А мне нужен не труп. Мне нужен должник.
Я вышел на уровень большой политики. Здесь другие правила. Масштаб изменился, а, значит, для выполнения долгосрочной стратегии, должны измениться и мои методы. В Пограничье можно было просто убивать врагов — их место занимали новые, но каждый действовал сам за себя. Здесь иначе. С момента моего воцарения на Владимирском престоле, немало аристократов отправилось на плаху или на каторгу. Знать уже шепчется. Ещё несколько таких же свирепых побед, и могущественные семьи перестанут видеть во мне выскочку, которого можно раздавить поодиночке. Начнут видеть угрозу. Общую угрозу.

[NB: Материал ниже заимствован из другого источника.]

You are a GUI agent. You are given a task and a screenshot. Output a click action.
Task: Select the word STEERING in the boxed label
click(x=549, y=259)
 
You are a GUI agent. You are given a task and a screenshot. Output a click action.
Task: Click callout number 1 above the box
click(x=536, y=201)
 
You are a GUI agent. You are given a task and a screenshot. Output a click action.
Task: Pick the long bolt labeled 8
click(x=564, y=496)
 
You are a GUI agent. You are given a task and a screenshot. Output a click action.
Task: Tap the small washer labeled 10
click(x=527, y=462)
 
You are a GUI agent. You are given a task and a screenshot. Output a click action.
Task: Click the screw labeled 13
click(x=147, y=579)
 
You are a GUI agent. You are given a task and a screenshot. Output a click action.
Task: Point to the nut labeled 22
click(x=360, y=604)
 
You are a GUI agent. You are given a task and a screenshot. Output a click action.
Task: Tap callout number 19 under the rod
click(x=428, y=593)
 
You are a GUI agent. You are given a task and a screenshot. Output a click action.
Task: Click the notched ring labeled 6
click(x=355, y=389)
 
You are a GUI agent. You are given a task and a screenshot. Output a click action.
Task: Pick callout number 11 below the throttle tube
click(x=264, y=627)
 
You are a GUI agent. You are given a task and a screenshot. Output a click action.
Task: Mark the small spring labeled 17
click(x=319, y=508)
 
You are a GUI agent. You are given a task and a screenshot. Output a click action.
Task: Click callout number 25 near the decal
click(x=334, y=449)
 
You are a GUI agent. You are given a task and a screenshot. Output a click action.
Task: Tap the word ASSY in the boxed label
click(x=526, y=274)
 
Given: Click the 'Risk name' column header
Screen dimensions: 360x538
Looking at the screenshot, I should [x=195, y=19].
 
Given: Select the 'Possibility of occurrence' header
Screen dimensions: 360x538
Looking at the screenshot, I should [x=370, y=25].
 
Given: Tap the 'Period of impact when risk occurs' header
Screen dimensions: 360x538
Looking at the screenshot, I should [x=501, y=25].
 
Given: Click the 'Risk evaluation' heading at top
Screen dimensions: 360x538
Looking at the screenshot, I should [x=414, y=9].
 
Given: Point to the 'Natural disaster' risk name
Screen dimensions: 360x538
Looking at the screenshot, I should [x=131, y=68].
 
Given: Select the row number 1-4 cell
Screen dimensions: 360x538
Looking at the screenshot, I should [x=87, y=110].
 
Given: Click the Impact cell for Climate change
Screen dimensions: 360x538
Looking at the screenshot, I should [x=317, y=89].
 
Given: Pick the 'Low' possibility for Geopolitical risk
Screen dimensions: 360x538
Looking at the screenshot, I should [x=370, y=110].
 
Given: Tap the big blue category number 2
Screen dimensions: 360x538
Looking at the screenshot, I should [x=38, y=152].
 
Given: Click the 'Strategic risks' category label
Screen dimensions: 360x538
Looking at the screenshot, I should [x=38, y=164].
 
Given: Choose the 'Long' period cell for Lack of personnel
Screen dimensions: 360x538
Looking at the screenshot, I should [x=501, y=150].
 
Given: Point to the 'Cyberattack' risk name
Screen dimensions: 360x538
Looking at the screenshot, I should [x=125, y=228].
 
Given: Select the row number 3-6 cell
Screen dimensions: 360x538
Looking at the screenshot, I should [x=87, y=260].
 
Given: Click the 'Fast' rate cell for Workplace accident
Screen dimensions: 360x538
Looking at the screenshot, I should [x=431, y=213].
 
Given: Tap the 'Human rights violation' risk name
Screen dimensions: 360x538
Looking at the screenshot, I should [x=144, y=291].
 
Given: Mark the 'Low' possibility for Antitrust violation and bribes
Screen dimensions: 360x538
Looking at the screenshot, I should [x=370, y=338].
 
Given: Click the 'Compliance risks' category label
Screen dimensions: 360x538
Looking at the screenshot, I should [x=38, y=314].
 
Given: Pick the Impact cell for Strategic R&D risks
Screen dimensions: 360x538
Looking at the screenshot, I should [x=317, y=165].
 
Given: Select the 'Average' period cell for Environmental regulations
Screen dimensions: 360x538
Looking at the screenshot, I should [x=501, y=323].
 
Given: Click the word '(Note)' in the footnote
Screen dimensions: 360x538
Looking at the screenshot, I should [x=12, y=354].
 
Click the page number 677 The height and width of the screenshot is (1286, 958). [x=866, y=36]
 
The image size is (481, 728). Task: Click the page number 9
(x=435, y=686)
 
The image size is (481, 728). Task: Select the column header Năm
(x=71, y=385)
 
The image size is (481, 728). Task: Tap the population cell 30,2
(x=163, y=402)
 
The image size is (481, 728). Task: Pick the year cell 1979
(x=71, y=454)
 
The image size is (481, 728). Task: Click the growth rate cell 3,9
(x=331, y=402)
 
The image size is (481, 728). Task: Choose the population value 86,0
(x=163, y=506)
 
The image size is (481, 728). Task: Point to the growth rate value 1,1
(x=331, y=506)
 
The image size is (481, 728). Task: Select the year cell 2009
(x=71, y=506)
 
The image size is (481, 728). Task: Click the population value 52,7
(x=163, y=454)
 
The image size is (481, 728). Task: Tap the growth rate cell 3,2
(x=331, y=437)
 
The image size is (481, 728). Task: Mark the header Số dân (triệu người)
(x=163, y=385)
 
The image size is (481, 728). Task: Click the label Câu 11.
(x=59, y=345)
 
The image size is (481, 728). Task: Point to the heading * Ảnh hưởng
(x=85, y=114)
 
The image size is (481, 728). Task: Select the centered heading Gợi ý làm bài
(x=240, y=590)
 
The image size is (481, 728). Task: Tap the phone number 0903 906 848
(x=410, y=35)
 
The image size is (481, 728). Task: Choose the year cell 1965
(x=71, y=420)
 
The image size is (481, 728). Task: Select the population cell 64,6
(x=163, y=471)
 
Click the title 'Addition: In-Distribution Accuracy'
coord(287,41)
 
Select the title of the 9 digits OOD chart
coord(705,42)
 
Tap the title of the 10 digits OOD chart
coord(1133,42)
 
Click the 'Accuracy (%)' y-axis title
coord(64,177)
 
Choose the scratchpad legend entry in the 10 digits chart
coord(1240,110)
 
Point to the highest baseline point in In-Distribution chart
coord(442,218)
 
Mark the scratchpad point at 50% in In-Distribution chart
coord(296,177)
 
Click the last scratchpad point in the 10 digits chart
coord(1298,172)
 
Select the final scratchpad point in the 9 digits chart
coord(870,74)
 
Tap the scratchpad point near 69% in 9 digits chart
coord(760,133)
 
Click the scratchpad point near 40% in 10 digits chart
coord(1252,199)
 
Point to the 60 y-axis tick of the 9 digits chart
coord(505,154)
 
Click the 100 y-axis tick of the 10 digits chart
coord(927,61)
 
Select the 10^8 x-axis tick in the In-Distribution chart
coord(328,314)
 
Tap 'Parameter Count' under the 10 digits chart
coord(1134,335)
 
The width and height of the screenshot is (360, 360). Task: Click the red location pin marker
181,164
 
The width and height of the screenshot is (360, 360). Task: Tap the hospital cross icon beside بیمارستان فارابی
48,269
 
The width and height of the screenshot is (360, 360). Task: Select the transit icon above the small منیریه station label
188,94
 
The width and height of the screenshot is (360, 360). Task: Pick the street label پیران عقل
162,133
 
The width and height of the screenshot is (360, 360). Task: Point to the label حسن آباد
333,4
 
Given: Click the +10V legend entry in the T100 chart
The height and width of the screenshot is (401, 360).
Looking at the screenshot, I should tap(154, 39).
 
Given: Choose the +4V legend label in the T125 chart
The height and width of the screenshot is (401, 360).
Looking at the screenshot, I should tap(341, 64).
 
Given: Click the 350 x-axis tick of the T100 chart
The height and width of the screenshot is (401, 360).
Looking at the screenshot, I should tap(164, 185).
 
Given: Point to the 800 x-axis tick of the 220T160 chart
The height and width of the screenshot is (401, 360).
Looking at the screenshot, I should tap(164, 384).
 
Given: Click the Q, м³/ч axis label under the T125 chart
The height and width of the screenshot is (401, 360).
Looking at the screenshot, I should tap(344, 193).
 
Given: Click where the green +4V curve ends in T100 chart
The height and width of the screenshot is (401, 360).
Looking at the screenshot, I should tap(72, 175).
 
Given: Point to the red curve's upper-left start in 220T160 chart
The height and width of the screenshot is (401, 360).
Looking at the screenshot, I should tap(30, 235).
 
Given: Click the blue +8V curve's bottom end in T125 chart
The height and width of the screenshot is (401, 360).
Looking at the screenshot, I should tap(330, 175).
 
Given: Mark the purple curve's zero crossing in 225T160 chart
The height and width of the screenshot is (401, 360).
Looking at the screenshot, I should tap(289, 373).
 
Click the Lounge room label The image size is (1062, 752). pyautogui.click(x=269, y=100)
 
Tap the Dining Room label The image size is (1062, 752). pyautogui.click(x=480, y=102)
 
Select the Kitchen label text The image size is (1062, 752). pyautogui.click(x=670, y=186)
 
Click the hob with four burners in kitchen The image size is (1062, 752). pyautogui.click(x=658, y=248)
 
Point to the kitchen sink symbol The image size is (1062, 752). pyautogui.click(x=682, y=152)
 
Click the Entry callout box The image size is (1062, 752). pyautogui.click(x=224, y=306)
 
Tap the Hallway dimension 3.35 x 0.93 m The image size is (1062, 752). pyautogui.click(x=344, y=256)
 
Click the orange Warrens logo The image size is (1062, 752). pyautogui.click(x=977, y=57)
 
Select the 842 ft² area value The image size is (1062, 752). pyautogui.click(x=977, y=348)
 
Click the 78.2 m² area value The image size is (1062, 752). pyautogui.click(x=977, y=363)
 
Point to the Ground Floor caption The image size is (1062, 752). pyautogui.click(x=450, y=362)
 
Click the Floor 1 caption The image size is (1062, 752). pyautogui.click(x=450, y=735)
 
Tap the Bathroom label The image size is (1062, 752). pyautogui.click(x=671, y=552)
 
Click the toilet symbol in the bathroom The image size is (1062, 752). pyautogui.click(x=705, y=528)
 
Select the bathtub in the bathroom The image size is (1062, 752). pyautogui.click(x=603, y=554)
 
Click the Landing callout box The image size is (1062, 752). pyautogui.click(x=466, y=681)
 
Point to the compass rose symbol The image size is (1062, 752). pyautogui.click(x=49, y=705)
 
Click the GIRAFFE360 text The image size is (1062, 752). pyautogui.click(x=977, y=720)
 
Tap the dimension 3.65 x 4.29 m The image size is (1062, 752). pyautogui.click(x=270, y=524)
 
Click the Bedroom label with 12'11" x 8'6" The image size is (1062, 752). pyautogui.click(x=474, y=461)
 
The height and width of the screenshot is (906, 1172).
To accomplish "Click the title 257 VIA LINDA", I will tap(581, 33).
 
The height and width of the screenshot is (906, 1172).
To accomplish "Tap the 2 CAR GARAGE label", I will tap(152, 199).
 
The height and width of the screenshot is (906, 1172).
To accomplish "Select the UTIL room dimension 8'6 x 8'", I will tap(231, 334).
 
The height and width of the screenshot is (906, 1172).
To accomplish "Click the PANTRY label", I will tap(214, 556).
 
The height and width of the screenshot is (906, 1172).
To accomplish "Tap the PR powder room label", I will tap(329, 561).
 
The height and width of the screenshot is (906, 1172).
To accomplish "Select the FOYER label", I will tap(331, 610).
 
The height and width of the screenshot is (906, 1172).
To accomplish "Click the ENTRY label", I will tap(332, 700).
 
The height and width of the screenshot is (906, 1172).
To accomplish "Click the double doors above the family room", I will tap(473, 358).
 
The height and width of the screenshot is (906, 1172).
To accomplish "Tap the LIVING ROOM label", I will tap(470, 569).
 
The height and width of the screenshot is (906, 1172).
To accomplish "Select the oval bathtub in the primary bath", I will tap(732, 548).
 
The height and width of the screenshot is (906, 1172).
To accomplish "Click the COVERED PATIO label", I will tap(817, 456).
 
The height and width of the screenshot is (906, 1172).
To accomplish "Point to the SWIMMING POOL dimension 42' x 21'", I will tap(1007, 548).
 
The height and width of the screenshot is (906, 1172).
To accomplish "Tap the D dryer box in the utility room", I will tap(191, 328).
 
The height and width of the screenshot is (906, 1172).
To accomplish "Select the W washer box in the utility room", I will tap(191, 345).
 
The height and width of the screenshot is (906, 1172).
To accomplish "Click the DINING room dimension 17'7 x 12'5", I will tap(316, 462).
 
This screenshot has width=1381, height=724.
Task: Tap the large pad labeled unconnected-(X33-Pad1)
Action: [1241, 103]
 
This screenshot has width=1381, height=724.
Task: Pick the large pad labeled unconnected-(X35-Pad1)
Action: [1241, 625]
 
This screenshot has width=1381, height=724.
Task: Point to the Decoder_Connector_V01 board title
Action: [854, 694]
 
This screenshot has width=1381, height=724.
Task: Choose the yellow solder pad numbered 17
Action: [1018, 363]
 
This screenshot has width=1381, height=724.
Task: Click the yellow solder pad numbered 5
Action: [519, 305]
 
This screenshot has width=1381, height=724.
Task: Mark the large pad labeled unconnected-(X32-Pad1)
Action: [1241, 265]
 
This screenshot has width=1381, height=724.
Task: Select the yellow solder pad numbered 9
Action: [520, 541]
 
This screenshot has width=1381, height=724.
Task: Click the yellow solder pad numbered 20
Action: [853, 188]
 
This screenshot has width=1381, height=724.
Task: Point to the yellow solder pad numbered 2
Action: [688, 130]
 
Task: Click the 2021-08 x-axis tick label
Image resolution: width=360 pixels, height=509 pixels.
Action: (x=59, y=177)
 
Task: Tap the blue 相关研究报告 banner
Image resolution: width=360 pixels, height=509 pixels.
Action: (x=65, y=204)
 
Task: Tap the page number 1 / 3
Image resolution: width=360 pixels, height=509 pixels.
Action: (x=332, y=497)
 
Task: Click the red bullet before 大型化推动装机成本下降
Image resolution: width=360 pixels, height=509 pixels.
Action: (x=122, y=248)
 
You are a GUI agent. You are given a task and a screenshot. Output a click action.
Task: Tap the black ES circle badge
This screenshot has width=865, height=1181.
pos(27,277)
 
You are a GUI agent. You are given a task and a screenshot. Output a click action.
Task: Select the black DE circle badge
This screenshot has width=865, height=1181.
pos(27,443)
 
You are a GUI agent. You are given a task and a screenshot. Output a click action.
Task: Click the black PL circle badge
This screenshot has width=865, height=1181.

А общая угроза объединяет.
Десяток родов, каждый из которых по отдельности слабее меня, вместе способны смять кого угодно. Не силой — так интригами, деньгами, связями. Они перекроют торговые пути, настроят против меня князей, найдут способ ударить по моим людям. Война на сто фронтов, которую невозможно выиграть.
Значит, нужно действовать тоньше. Не уничтожать — подчинять. Не плодить мертвецов — собирать должников. Строганов с его банками, торговыми связями и сотнями вассалов полезнее живым, чем мёртвым. Особенно если его жизнь принадлежит мне.
Я убрал Фимбулвинтер в ножны и развеял Сферу тишины. Звуки внешнего мира хлынули обратно — шёпот толпы, пение птиц, далёкий шум города.
Для зрителей прошло несколько минут странного, беззвучного поединка. Они видели, как мы кружили друг напротив друга. Как сверкали клинки. Как ледяные заклинания разбивались о каменные щиты. Как я методично теснил графа, пока не приставил меч к его горлу. Победа. Чистая, бесспорная, в рамках дуэльного кодекса.
Никто не слышал нашего разговора. Никто не знал, какую сделку мы заключили.
Князь Голицын смотрел на нас с нечитаемым выражением. Василиса прижала ладонь к груди — её глаза метались между мной и Строгановым. Ярослава чуть расслабила хватку на эфесе, но не убрала руку совсем. Сигурд, несмотря на бледность и боль, криво усмехался — он узнал почерк воина, который сражается не ради победы, а ради чего-то большего, и наконец-то понял, почему я вышел в качестве его представителя против Герасима, преследуя собственные цели.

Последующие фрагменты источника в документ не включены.